Goldman says potential RBA QE might not pack a punch for Australian stocks

Bloomberg

Australia’s stock market may not get the kind of boost historically seen in its peers should the country’s central bank unleash quantitative easing, according to Goldman Sachs Group Inc.
The problem is already-low bond yields and elevated equity valuations, Goldman analysts Matthew Ross and Bill Zu wrote in a November 1 note.
While Goldman still doesn’t see Reserve Bank of Australia QE as the base case, the report is the latest in a number of studies on potential scenarios by the bank in recent months.
With the RBA’s key interest rate at a record-low 0.75%, speculation of unconventional measures has climbed; it was the subject of a panel discussion at a Citigroup Inc conference last month.
If global and domestic conditions fail to improve in 2020, the RBA would probably roll out an open-ended QE program at the point that it cut the cash rate to 0.25%, Goldman economists wrote.
QE programs deployed around the world in the wake of the global financial crisis boosted stocks as lower bond yields drove up equity valuations, in Goldman’s analysis. But that may not work for Australia.
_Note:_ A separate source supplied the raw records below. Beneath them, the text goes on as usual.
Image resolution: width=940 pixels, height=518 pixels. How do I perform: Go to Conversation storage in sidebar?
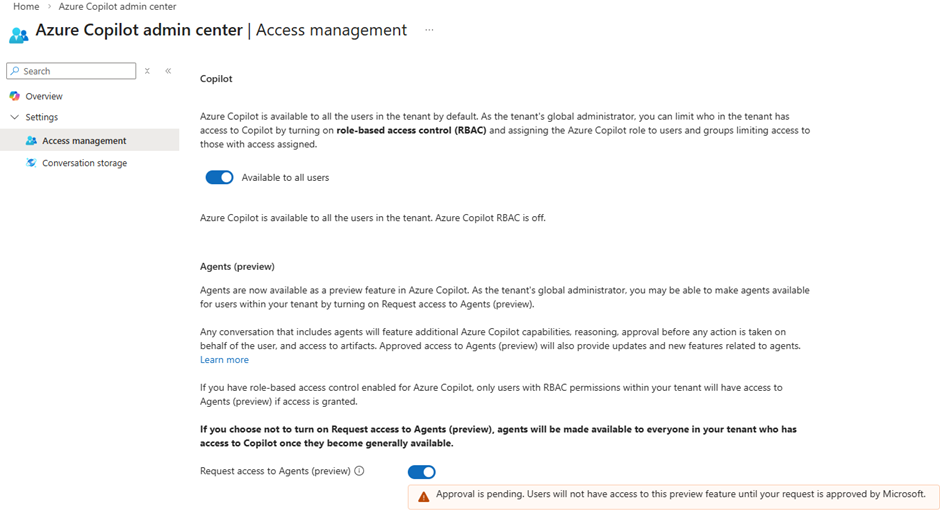pyautogui.click(x=84, y=163)
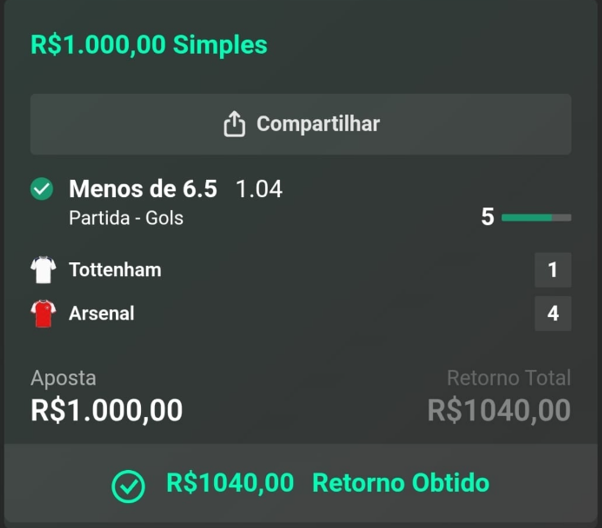Select the Tottenham team name
Viewport: 602px width, 528px height.
click(x=115, y=270)
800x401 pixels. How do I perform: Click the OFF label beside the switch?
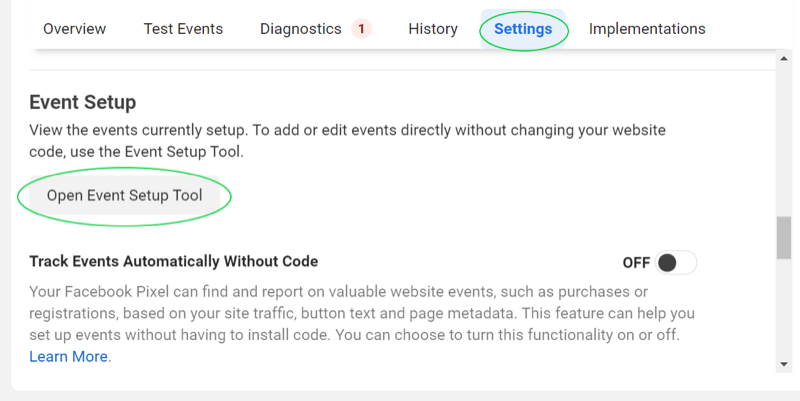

“Reflecting already-low global bond yields, Australian equities are trading on much higher multiples today than US/UK/Europe equities were when their QE programs commenced,” the Goldman analysts wrote.
Because Australian value stocks have lower valuations, they could outperform over the short term compared with companies termed as growth shares, Ross and Zu wrote.
And given that more than one-third of earnings for members of the S&P/ASX 200 Index come from non-Australian dollar sources, a weaker Aussie could give those stocks a “major tailwind.”
But more broadly, “we are skeptical that QE would drive a strong earnings recovery and therefore expect any risk-on rally to be relatively short-lived,” Ross and Zu concluded in teh note.
Bank shares, which make up a quarter of the benchmark stock index, would also struggle, they indicated.
US 10-year Treasury yields were above 3% when the Federal Reserve announced its first version of QE in November 2008.
Australia’s 10-year yields have lately drifted around 1%, and hit 0.85% in August.
Foreign investors own about half of Australian government bonds, meaning their yields are strongly influenced by global dynamics, not just domestic policy and economic fundamentals. Yields have tumbled amid low inflation and policy easing by the Fed and others.